Na lista de consequências está a destruição dos habitats de peixes, moluscos, crustáceos, pássaros, anfíbios e outros animais que habitam corpos d'água e complexos costeiros do reservatório de Kakhovka e a jusante da Península de Kinburn ou a destruição de habitats e potencial perda de animais que habitam as áreas terrestres, que serão inundadas com riscos significativos para as populações de roedores, incluindo espécies endémicas e listadas no Livro Vermelho de espécies ameaçadas da Ucrânia.
No que diz respeito à perturbação dos ecossistemas vegetais, os ecolgistas ucranianos dizem que a vegetação aquática costeira a montante da barragem morrerá devido à drenagem, enquanto as áreas localizadas a jusante serão inundadas, incluindo estepes e complexos florestais que não estão adaptados para serem submersos, levando ao seu alagamento e destruição. A jusante do rio Dnipro também existem espécies endémicas listadas na Lista Vermelha que não se encontram em mais nenhum outro lugar do mundo. O impacto negativo sentir-se-á nas linhas de água, áreas costeiras e partes terrestres de três parques naturais nacionais ucranianos , "Nyzhniodniprovs'kyi", "Kam'yanska Sich", "Biloberizhzhia Sviatoslava", a Reserva da Biosfera do Mar Negro (que também é património da UNESCO reserva da biosfera), o Parque Paisagístico Regional “Kinburn Spit” e numerosas zonas de reserva natural com áreas menores. E existe potencial impacto nas áreas planeadas de conservação da natureza com estatuto de Zonas Húmidas de Importância Internacional protegidas pela Convenção de Ramsar e que fazem parte da Rede Esmeralda protegida pela Convenção de Berna.

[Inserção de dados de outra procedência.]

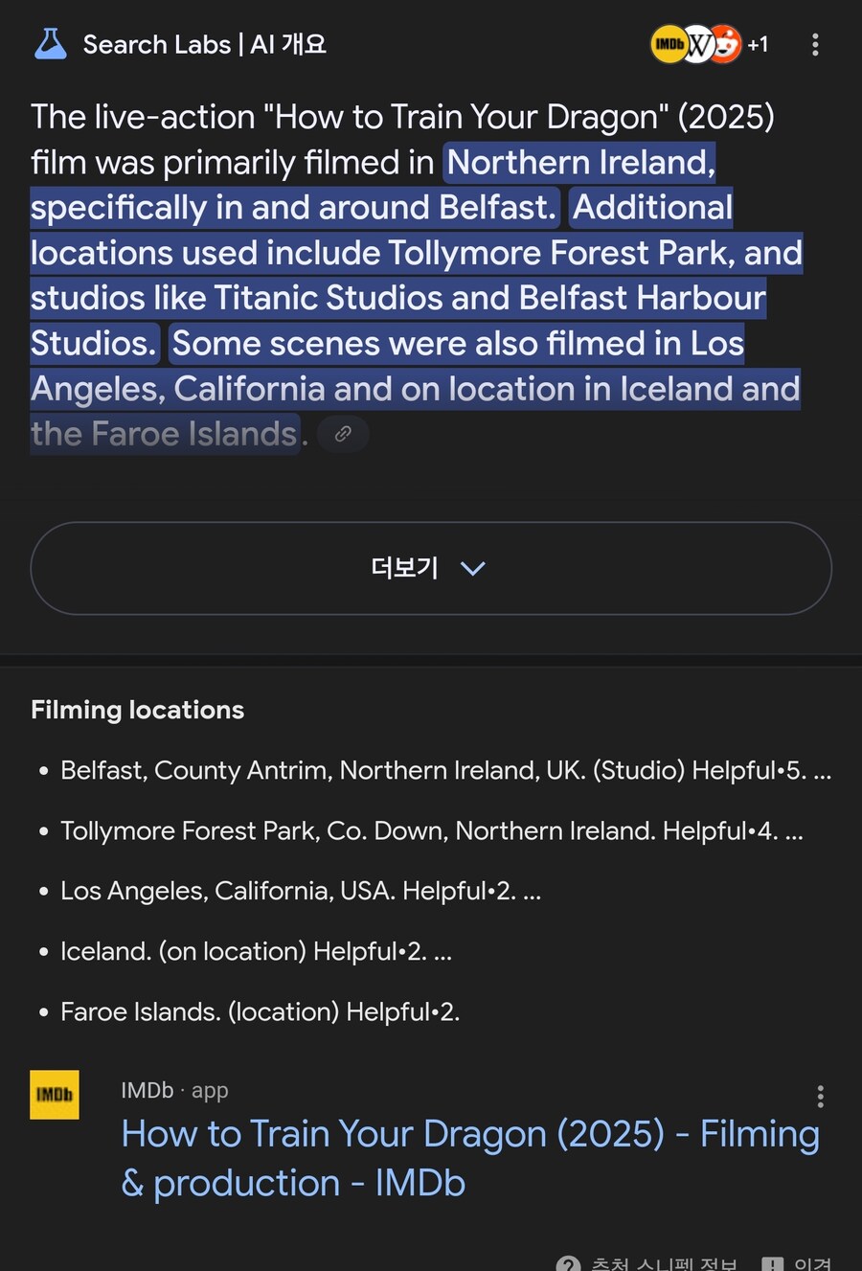The height and width of the screenshot is (1271, 862).
Task: Click the chevron beside 더보기
Action: pyautogui.click(x=473, y=569)
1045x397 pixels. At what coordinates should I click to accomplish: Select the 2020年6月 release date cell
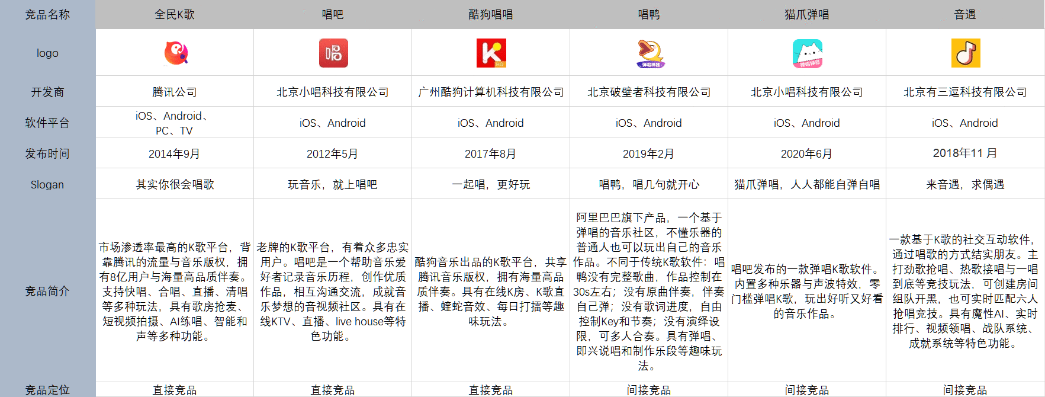pyautogui.click(x=807, y=153)
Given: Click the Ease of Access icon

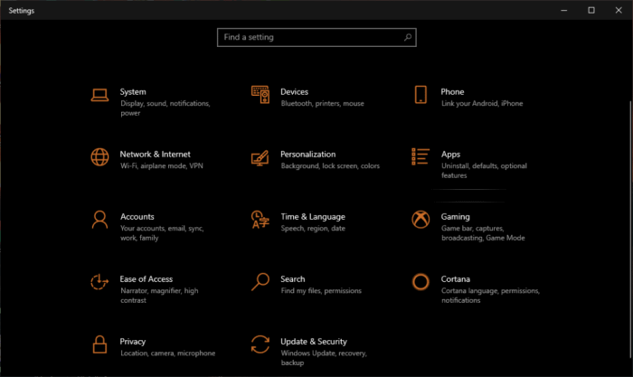Looking at the screenshot, I should (x=99, y=282).
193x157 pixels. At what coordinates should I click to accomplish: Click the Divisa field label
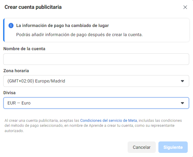[9, 93]
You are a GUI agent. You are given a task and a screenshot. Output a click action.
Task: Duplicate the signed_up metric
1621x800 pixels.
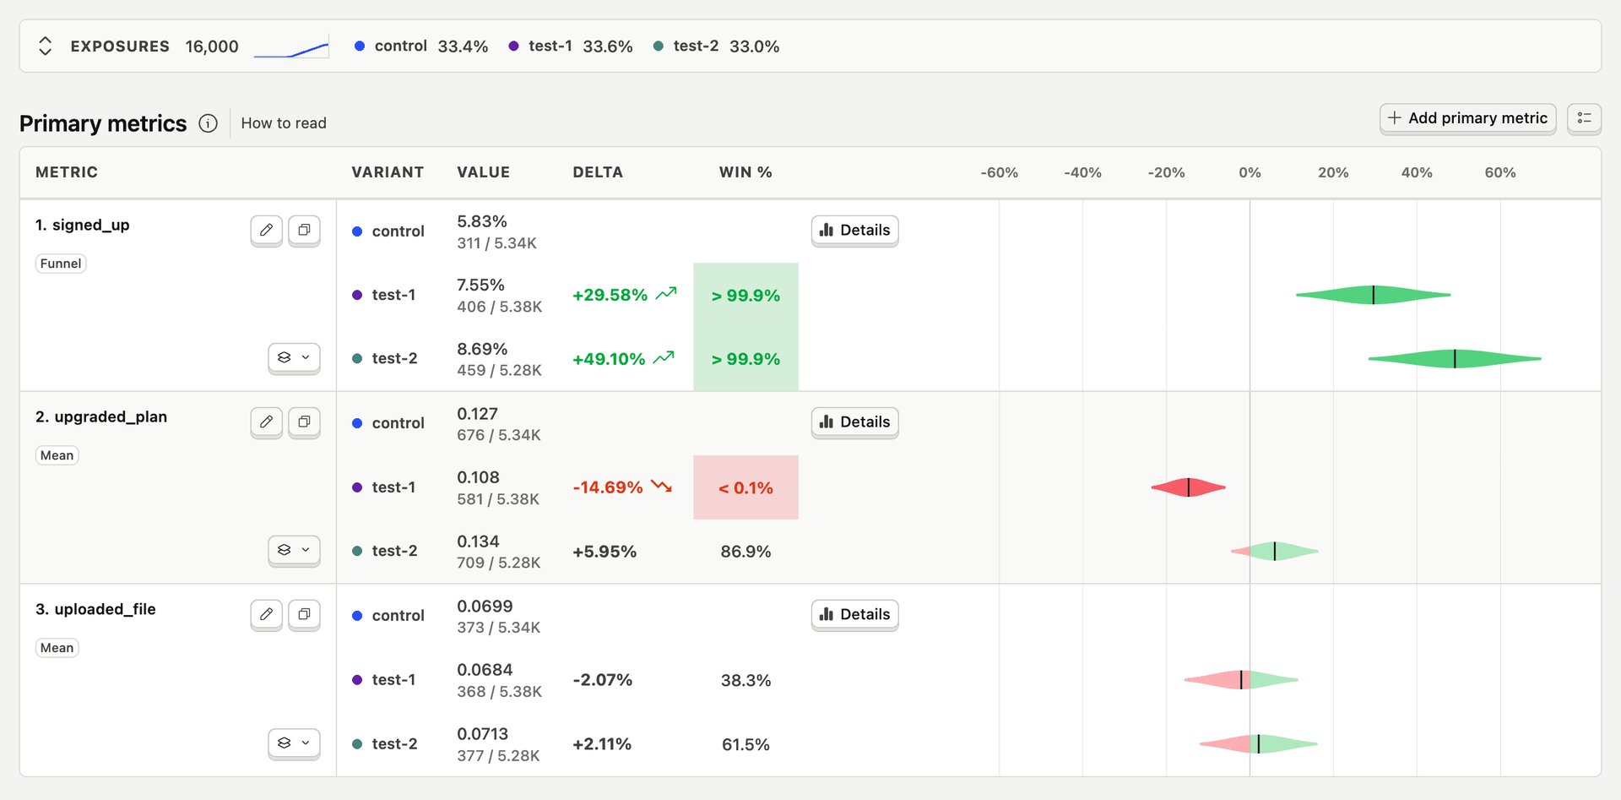pos(304,230)

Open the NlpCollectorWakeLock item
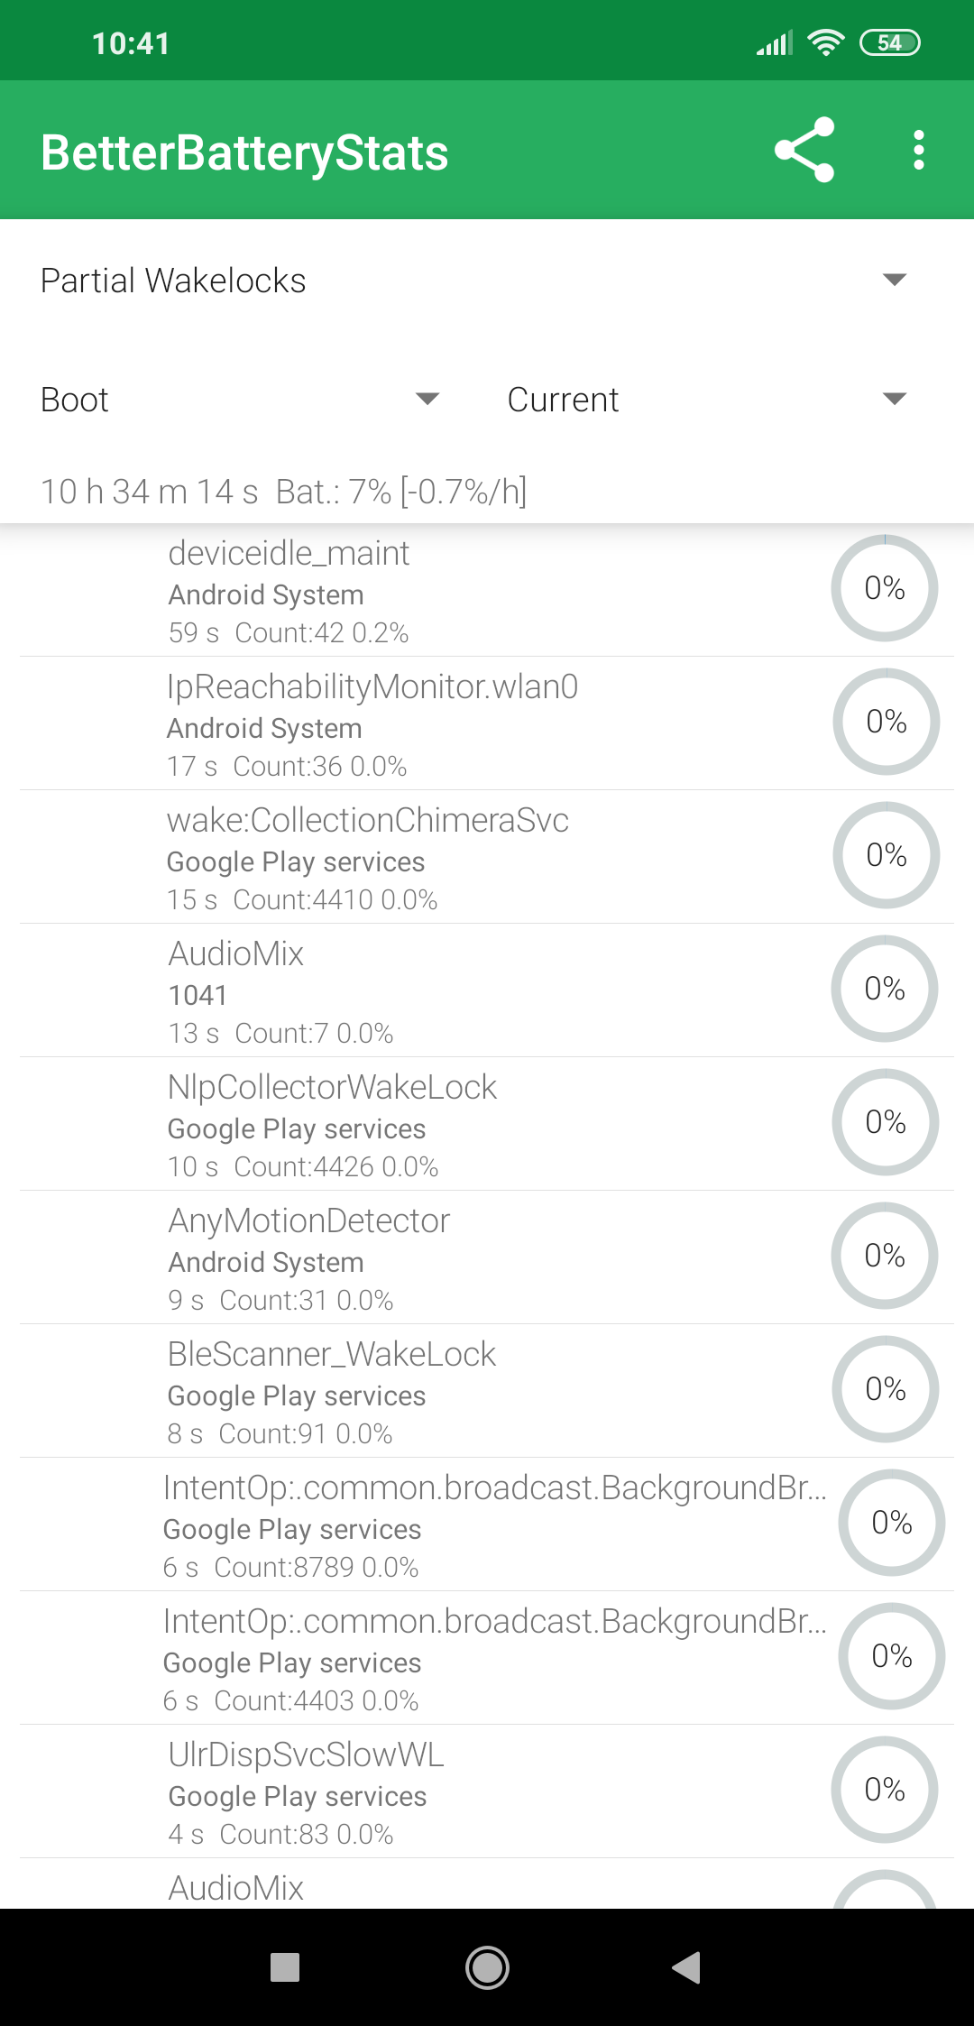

Outros aspetos preocupantes são a interrupção do abastecimento de água às instalações em Kherson e parcialmente nas regiões de Zaporizhia, a poluição das águas do rio Dnipro – poluição primária resultante da lavagem de lixo, agroquímicos e outros materiais perigosos, bem como inundações e desativação de sistemas de tratamento de águas residuais e sistemas de esgoto, o que leva à poluição secundária causada pela perturbação das camadas de sedimentos, onde os poluentes se acumulam há décadas.
A inundação de casas, edifícios, empresas, a perda e destruição de propriedade. a morte de gado, animais domésticos, animais em zoológicos, cujos cadáveres em clima quente contaminam a água, o solo, poluem o ar e representam um perigo de propagação de doenças infecciosas, o impedimento ou impossibilidade total de abastecimento de água para necessidades agrícolas na parte sul da região de Kherson, a erosão, deslocamento de minas e outros materiais explosivos, aumentando os riscos das minas, o impedimento da entrada de água necessária para resfriar a Usina Nuclear de Zaporizhia, representando uma ameaça à segurança nuclear global, são outros dos elementos apontados neste inventário de efeitos da destruição da barragem de Kakhovka.